El Medio Ambiente se resiste a los cultivos transgénicos.

 Un investigador de la Universidad del Estado de Iowa, Aaron Gassmann, dio a conocer un estudio que reporta que en cuatro campos del noreste de Iowa, los gusanos de raíz (o alfilerillo) han evolucionado hasta resistir el plaguicida que se ha incluido en la planta de maíz transgénico de Monsanto.

 La información publicada en uno de los más reconocidos diarios en Estados Unidos, principal productor de transgénicos en el mundo, pone en evidencia lo incierta e impredecible que resulta la tecnología de los transgénicos.

“Por supuesto la empresa, dueña de la patente, niega que dicho suceso sea una problemática que tenga que ser tomada en cuenta. Sin embargo, las fallas de los cultivos transgénicos están más que demostradas y han ocasionado graves pérdidas económicas para los productores y han comenzado a impactar negativamente en la biodiversidad”, denunció Aleira Lara, coordinadora de la campaña de agricultura sustentable y transgénicos de Greenpeace.

Debido a que los cultivos se encuentran amenazados no sólo por una, sino por numerosas especies de plagas, los cultivos transgénicos, creados para combatir una plaga específica, no pueden hacer frente a las amenazas al cultivo planteada por la diversidad de insectos. Una de las principales plagas en una región puede ser motivo de poca preocupación en otro lado, y viceversa.

Por ejemplo, el algodón transgénico Bt, que extermina orugas (Helicopyera) ha sucumbido ante un género relacionado, el gusano soldado (Spodoptera) en Colombia. Incluso si se tiene éxito al controlar la plaga objetivo, otras plagas (llamadas secundarias) pueden surgir como amenazas más prominentes para las plantas causando, además de pérdidas, la necesidad de aplicar plaguicidas adicionales.

Antes de la llegada de los cultivos transgénicos “resistente a plagas”, los agricultores de EE.UU. tenían la práctica de rotación de cultivos, especialmente entre maíz y soya, de manera que las crías de los insectos que se alimentaban de maíz se morían de hambre al año siguiente. Actualmente, en aras de satisfacer las necesidades de producción de etanol, a través de incentivos gubernamentales, la producción de maíz transgénico ha desplazado a otros cultivos ocasionando la resistencia de plagas.

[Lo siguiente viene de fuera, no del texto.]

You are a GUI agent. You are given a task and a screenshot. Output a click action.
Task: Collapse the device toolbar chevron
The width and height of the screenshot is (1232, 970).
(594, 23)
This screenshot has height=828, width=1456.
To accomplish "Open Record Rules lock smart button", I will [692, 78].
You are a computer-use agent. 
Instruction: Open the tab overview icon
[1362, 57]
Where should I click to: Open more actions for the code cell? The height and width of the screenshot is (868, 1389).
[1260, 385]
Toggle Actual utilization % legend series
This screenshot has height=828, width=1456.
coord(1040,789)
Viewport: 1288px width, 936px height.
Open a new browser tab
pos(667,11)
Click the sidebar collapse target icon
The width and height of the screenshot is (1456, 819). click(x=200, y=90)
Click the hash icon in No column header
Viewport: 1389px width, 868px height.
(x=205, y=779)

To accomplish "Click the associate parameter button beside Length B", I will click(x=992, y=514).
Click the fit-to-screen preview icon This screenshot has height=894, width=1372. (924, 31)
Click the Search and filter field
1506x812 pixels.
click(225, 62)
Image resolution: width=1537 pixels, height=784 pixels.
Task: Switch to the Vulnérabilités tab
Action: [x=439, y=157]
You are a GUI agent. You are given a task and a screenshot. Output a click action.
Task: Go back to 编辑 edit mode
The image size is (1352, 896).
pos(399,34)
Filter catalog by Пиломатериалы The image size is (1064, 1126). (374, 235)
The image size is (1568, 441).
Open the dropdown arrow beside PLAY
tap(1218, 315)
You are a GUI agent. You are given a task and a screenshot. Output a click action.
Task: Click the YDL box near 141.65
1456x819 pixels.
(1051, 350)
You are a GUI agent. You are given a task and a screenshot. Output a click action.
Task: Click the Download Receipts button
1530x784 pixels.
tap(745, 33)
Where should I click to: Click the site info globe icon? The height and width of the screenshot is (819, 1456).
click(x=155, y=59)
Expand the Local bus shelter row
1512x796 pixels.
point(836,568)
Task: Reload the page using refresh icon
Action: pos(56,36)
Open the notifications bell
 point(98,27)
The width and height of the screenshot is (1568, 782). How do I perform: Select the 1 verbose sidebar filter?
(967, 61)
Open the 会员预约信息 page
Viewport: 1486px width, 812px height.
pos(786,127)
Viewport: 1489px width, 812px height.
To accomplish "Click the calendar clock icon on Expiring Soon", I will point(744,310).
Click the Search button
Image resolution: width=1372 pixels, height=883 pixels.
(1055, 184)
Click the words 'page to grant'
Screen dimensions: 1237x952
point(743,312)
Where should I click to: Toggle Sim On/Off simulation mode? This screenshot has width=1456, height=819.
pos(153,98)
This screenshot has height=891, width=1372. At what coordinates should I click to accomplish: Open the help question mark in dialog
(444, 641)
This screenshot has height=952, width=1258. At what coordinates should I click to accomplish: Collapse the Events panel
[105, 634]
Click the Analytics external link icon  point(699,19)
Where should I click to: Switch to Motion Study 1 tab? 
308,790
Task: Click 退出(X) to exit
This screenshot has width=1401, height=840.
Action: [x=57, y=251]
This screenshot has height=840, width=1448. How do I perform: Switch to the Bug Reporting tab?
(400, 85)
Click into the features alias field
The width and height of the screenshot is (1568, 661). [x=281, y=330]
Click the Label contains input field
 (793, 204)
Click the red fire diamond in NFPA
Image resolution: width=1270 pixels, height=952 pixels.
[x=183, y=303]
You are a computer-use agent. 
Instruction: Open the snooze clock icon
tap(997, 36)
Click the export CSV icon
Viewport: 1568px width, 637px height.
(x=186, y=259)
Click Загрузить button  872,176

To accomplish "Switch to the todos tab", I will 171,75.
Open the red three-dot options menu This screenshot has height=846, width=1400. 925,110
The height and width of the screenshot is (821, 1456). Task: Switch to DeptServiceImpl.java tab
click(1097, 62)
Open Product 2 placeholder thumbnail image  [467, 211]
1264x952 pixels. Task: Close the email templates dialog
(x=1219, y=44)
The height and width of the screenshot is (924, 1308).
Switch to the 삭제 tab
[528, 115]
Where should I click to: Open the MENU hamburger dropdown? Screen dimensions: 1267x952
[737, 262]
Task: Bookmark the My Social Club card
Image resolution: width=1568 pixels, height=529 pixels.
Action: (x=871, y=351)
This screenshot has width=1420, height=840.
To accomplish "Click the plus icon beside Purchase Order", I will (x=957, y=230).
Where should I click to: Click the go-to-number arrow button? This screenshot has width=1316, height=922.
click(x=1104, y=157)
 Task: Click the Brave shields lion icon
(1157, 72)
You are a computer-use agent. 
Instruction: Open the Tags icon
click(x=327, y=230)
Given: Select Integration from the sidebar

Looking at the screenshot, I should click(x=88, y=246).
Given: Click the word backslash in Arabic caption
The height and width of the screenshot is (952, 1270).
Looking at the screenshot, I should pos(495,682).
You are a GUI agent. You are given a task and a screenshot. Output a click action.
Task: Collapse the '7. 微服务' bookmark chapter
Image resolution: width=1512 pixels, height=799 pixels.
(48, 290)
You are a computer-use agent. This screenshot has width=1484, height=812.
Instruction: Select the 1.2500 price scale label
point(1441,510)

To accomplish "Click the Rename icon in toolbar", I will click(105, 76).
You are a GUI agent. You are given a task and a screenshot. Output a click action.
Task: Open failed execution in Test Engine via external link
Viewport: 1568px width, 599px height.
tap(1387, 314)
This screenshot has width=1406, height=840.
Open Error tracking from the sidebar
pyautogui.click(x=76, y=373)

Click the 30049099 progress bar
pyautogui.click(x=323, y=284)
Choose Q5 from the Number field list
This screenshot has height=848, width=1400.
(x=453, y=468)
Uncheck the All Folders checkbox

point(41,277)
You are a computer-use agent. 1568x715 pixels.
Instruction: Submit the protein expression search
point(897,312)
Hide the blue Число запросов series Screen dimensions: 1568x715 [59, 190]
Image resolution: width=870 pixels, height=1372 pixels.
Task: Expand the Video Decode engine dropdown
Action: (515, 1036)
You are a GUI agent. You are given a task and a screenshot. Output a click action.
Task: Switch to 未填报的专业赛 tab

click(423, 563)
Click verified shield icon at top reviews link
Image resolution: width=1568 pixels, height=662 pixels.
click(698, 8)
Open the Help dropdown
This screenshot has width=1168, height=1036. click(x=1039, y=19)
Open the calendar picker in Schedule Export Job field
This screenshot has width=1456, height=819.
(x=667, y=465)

“En nuestro país no se ha autorizado la siembra comercial de maíz transgénico y no necesitamos más evidencias para aceptar que no hay ninguna buena razón para que el gobierno mexicano promueva su siembra. Los impactos ecológicos, sociales y económicos bastan por sí mismos para rechazar este tipo de tecnología riesgosa”, concluyó Lara.